Four healthcare leaders tell their unique stories about physician alignment and offer ideas to improve performance.
At the Becker's Hospital Review 6th Annual Meeting in Chicago May 7, Paula Lovell, founder and CEO of Lovell Communications prompted four healthcare leaders to discuss how their organizations deal with physician alignment, particularly in regards to operational and financial performance.
Here are their stories.
Note: Responses have been edited for length and style.
William Scott Hurst, director of network development – professional service, Children's Health in Dallas. Children's Health is located at the heart of a vibrant market. "Something like 300 people a day are moving to North Texas," Mr. Hurst said. As one of the country's largest pediatric facilities, the leadership determined Children's Health needed to find a better way to align physicians in a rapidly expanding market, according to Mr. Hurst. The hospital does not yet officially have a clinically integrated network, but it is well on its way. The first physician member enrolled in April 2013 and now they have approximately 305 pediatricians and pediatrics specialists involved. Only 50 of the members are employed, he said, making the spirit of the organization truly independent. Most are primary care physicians and 37 are pediatric specialists.
The speed with which Children's is building this CIN has been driven primarily by the premise of physician leadership and physician buy-in. Now, he says, the real challenge will be taking the network from a conceptual idea to an operational state. For example, they didn't require the same EHR, so now they are working with 15 different EHR systems across 40 practices.
"Dallas is in a bubble," Mr. Hurst says. "It still exists in a fee-for-service world with really good rates, but that is changing." He says his organization stresses to physicians that it isn't interested in micromanaging them, but that narrow networks are coming. "We have to get big to stay small," he said. "It's still independent medicine, but we are working together."

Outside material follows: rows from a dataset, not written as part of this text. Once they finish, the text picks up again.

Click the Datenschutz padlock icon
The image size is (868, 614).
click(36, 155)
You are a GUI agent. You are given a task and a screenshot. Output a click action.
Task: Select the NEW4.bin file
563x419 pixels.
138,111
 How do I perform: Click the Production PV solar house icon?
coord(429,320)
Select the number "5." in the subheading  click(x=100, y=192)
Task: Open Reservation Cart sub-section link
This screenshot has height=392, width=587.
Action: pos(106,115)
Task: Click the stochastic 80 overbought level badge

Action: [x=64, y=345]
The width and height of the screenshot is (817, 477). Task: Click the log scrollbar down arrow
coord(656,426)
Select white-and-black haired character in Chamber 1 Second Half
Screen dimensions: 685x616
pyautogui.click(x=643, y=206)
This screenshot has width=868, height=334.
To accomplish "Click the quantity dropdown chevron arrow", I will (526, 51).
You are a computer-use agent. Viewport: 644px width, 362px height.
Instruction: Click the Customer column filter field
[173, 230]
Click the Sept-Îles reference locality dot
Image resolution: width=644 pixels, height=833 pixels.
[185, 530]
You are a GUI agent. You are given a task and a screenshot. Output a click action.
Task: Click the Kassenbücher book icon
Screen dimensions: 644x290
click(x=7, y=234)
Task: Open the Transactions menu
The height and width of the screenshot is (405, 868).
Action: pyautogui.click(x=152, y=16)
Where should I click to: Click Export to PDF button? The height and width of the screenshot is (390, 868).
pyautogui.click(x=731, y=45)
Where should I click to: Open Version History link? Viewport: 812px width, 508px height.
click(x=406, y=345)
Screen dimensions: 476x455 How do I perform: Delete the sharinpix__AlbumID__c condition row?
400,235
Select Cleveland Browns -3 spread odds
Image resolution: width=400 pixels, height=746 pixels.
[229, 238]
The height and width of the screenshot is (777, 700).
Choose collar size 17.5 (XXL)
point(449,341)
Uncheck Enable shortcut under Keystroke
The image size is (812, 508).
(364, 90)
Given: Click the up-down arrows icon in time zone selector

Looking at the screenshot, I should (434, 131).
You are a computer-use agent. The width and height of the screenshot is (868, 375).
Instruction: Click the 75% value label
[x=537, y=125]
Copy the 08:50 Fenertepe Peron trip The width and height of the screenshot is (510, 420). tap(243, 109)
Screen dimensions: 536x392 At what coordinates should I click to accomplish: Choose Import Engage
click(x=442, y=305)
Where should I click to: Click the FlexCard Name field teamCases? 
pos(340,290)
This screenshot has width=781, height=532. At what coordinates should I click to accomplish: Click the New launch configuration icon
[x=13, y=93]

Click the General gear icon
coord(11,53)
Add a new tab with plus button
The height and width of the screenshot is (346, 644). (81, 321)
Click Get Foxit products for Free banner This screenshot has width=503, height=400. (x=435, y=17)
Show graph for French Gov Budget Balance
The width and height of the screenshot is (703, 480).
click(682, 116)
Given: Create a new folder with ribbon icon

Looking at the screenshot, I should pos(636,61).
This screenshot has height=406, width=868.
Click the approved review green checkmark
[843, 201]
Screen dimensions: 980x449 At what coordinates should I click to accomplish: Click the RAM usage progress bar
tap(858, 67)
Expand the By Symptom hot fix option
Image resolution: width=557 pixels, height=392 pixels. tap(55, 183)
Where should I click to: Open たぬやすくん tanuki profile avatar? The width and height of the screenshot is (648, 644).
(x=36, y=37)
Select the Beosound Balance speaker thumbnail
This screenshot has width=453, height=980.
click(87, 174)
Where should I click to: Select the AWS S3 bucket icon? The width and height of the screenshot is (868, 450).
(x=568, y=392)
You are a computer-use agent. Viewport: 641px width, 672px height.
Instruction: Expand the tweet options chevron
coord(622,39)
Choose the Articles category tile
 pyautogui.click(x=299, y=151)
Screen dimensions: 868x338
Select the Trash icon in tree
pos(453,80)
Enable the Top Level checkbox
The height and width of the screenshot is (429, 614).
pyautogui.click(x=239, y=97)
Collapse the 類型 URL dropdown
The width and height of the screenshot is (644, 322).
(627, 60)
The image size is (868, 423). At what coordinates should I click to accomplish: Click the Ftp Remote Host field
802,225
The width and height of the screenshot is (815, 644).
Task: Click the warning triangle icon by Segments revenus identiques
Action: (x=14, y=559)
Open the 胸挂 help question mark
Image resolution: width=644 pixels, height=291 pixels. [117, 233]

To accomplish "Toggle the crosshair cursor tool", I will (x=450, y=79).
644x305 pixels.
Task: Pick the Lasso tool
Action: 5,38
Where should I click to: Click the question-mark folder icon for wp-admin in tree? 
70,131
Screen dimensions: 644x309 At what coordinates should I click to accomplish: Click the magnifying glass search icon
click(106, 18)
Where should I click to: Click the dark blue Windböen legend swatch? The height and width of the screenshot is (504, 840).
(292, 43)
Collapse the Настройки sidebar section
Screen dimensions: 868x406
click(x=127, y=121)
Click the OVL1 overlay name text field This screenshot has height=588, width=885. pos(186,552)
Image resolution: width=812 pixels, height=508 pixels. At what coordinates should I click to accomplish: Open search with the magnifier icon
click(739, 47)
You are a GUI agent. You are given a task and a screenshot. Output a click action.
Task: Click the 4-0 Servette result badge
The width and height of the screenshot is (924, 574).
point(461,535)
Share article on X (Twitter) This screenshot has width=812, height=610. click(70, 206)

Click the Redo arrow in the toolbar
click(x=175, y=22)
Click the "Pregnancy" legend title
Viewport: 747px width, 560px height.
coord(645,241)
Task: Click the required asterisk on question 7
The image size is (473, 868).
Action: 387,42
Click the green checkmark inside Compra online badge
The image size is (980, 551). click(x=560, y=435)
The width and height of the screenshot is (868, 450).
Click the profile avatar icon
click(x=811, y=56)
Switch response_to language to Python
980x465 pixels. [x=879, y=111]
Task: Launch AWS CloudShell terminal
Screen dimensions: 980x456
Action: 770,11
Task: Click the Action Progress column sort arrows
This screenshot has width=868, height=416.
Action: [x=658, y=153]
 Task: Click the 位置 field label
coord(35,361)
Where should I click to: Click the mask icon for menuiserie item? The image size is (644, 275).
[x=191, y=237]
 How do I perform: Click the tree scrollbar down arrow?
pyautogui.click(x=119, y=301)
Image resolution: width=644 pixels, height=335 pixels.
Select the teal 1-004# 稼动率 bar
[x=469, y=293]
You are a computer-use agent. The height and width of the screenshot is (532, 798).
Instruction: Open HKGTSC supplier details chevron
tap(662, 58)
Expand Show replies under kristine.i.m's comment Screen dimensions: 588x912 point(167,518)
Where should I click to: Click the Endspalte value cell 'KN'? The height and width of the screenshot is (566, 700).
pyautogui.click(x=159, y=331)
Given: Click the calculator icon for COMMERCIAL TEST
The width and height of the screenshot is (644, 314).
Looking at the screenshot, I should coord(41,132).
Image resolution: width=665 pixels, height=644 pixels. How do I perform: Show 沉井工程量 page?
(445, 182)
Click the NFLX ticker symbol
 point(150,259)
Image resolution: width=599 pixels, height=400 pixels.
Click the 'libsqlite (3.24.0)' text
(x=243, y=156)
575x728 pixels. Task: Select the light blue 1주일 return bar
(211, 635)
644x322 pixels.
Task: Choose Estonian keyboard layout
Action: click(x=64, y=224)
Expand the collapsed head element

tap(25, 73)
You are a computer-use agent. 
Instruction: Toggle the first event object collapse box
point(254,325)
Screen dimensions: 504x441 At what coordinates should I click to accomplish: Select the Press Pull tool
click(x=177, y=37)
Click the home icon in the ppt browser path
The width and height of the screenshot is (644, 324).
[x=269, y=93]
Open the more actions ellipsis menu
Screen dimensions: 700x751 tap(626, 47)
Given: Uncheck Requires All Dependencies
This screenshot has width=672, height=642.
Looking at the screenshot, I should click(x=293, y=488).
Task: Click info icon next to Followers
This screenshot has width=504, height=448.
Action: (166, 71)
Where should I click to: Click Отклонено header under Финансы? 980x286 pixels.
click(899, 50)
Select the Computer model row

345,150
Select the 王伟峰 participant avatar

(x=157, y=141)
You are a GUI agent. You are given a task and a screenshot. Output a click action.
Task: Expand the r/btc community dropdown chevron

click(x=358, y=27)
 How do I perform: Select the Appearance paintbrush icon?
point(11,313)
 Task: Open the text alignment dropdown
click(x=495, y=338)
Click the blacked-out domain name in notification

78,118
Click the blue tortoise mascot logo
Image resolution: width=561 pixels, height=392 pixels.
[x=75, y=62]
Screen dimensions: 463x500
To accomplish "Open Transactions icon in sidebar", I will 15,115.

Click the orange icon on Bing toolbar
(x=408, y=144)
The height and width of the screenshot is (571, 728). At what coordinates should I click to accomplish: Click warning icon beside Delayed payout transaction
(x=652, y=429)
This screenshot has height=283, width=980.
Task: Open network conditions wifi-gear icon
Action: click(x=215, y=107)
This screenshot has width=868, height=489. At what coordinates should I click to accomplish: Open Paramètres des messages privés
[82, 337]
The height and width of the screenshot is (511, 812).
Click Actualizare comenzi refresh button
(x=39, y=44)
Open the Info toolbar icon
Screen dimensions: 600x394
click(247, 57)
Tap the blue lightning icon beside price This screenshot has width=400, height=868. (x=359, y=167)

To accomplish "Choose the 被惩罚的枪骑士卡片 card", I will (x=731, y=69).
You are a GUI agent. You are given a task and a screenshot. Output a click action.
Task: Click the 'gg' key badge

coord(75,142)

Bernard Wheatley, DBA, CEO of Schneider Regional Medical Center in St. Thomas, U.S. Virgin Islands. Dr. Wheatley started his role as CEO of Schneider in April 2013. When he started there were eight unions, and two physician unions. "The challenge for me, the executive team and the board was not only physician concerns — I have difficulty recruiting ER physicians and intensivists — but I also find myself negotiating with the unions." Mr. Wheatley said he's been called a union buster, but, "Not everybody wants to come to the Virgin Islands and be part of a union; they want to be part of a hospital."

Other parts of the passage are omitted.